Questo per creare “percorsi differenziati in base alle scelte dei giovani”. E qui il primo richiamo è, nuovamente, per un maggiore allineamento fra il contenuto, i programmi e i percorsi di formazione delle scuole tecniche, ed eventualmente adattato costantemente in base ai riscontri con le imprese, a quelle che sono i fabbisogni e le esigenze del sistema produttivo e dei vari settori industriali e commerciali

In questo senso, a proposito di collegamenti fra scuola e lavoro, tra momenti formativi e mondo delle imprese, ma soprattutto per accorciare questa distanza, fra scuola e impresa, il Pnrr ha dato un’ulteriore e robusta spinta alla sperimentazione, in corso da qualche anno, di accorciare di un anno, da quattro a cinque, gli anni degli istituti tecnici e dei licei quadriennali al posto delle tradizionali superiori quinquennali in modo che in futuro gli studenti italiani potranno diplomarsi in quattro anni. Con l’obiettivo sempre di avvicinare i nostri giovani ai loro coetanei europei, che in tanti casi si diplomano a 18 anni anziché a 19 guadagnando un anno per gli studi universitari o per la ricerca del lavoro: la bozza di decreto del ministero dell’Istruzione, inviata per il parere al Cspi,, il Consiglio superiore della pubblica istruzione, organo tecnico consultivo del ministero, che esprimerà il suo parere, intende proprio accorciare una distanza anche in confronto a quanto già succede negli altri paesi europei, dove in molti casi gli studenti delle superiori si diplomano a 18 anni anziché a 19, avvantaggiandosi così di un anno nell’iniziare non solo un percorso universitario ma anche entrare nel mondo del lavoro. L’iniziativa, che dovrebbe riguardare almeno altri mille istituti superiori, scatterà dal prossimo anno scolastico 2022-23. Dal 2022/23 la sperimentazione raggiunge le mille scuole: licei e tecnici, se autorizzati, potranno partire nel 2022/23, gli istituti professionali dal 2023/24

Il Ministero dell’istruzione potrà autorizzare mille nuove prime classi sperimentali, caratterizzate da percorsi altamente innovativi e in linea con le nuove direttrici del Pnrr, oltre che di un anno più brevi. Sulla falsariga di quanto già accade in altri Paesi, come Francia, Belgio, Paesi Bassi, Portogallo, Regno Unito. I percorsi di 4 anni dovranno garantire l’insegnamento di tutte le discipline previste dall’indirizzo di studi di riferimento, comprese educazione civica, transizione ecologica, sviluppo sostenibile, potenziamento delle discipline Stem, attraverso flessibilità didattica-organizzativa, incluso il digitale, e laboratoriale. Il tutto con una forte apertura a mondo del lavoro, ordini professionali, università e Its

Le scuole, statali o paritarie, che vorranno partecipare alla sperimentazione quadriennale dovranno presentare un progetto: gli studenti dovranno aver effettuato «un pregresso e regolare» percorso scolastico di otto anni; ci dovrà essere un potenziamento dell’apprendimento linguistico (attraverso l’insegnamento di almeno una disciplina non linguistica con metodologia Clil, a partire dal terzo anno di corso), più laboratori e insegnamenti opzionali e personalizzati, e una rimodulazione del calendario scolastico annuale e dell’orario settimanale delle lezioni.

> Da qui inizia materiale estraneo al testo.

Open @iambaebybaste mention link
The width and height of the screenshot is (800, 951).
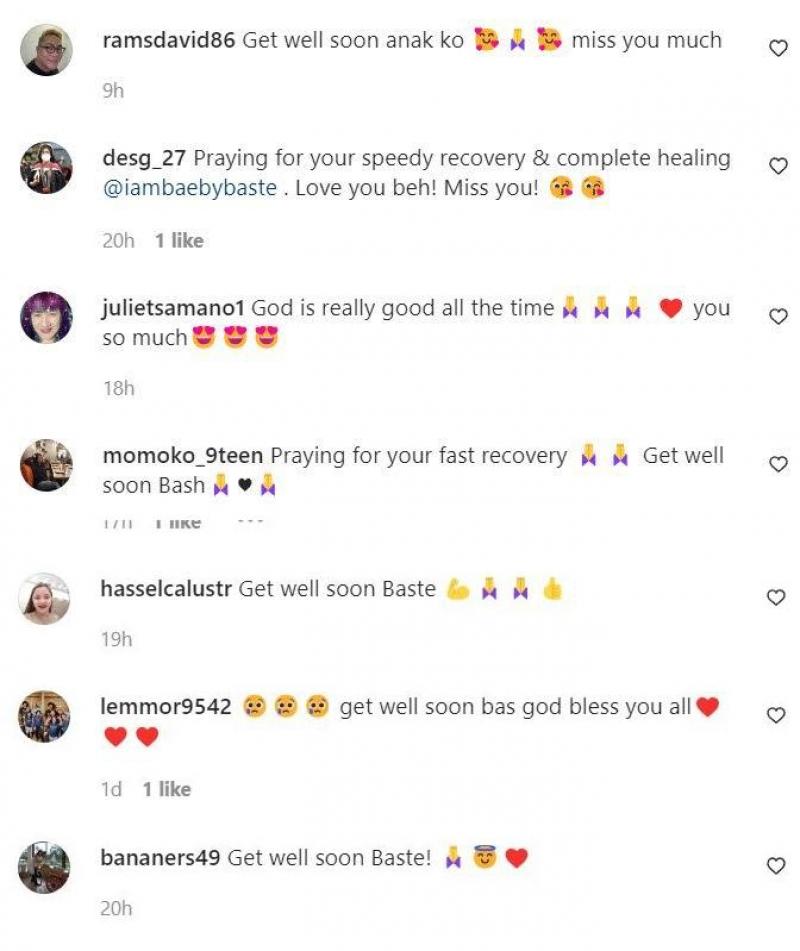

Nella sostanza, e in base alla proposta del decreto, il via libero all’ampliamento della sperimentazione è previsto ma solo dopo aver definito con percorsi notevolmente innovativi e in linea con le nuove direttrici tracciate dal Pnrr, percorsi di un anno più brevi.

Quindi niente furbe scorciatoie ma rigorosi vincoli fissati dal Pnrr per questo passaggio. Nessuno sconto sulle materie d’insegnamento, che anzi prevedono non solo un potenziamento (lingue, più insegnamenti e laboratori personalizzati tra cui poter scegliere e una rimodulazione delle ore di lezione e del calendario scolastico), ma gli istituti che parteciperanno alla sperimentazione dovranno assicurare il raggiungimento delle competenze e degli obiettivi di apprendimento previsti per il quinto anno di corso.

Certo il quadro del futuro della scuola in Italia sarà più chiaro quando sarà resa nota la bozza sull’orientamento cioè il “primo anello della catena ” : come non essere d’accordo col prof. Ichino che propone un servizio di orientamento diffuso e facilmente accessibile per tutti, soprattutto i più giovani, capace di eseguire la profilazione delle attitudini e delle aspirazioni di ciascun individuo, il confronto tra le une e le altre e l’indicazione di itinerari di ricerca/formazione/riqualificazione realistici. un servizio capace di prendere in carico ogni adolescente all’uscita di ciascun ciclo scolastico di scuola media inferiore e superiore .

Tuttavia nessun servizio di orientamento può funzionare bene, se non è disponibile l’indice di efficacia di ciascun corso di formazione professionale disponibile .Questo indice è costituito dal tasso di coerenza fra formazione impartita in ciascun corso e sbocchi occupazionali effettivamente conseguiti da coloro che lo hanno frequentato. Per poterlo rilevare in modo sistematico è indispensabile istituire un’anagrafe della formazione professionale, i cui dati possano essere incrociati con quelli delle Comunicazioni Obbligatorie al ministero del Lavoro, delle iscrizioni a qualsiasi lista o albo per attività autonome , nonché alle liste di disoccupazione, secondo quanto già previsto – ma mai attuato – negli articoli 13-16 del decreto legislativo n. 150/2015. Ciascun centro di formazione professionale deve essere obbligato a pubblicare il proprio tasso di coerenza rilevato per i tre anni precedenti».

Un passaggio che indirettamente chiama in causa un ulteriore soggetto del sistema di formazione professionale, le Regioni. Gli assessori all’Istruzione di 11 Regioni hanno dialogato sulla riforma dell’orientamento che sta approntando il ministro Bianchi (Molise, Piemonte, Liguria, Sardegna, Toscana, Provincia Autonoma di Trento, Puglia, Veneto, Abruzzo, Lazio e Friuli-Venezia Giulia)e hanno presentato le rispettive buone pratiche,tra le proposte è emersa la necessità di un tutor –orientatore presso ogni scuola e la «necessità di promuovere una cultura diffusa dell’orientamento scolastico precoce fin dalle elementari , in un percorso che accompagni gli alunni dalle elementari alle superiori mettendoli così in grado di compiere scelte consapevoli, senza dimenticare il coinvolgimento delle famiglie e la formazione dei docenti. Un processo strettamente integrato con il territorio che risponda ad esigenze specifiche del mercato del lavoro locale»..

Per es noi abbiamo una grande economia l’economia del mare che richiede figure professionali e competenze nuove ma che gli istituti tecnici nautici e i professionali per le attività marinare non formano ancora.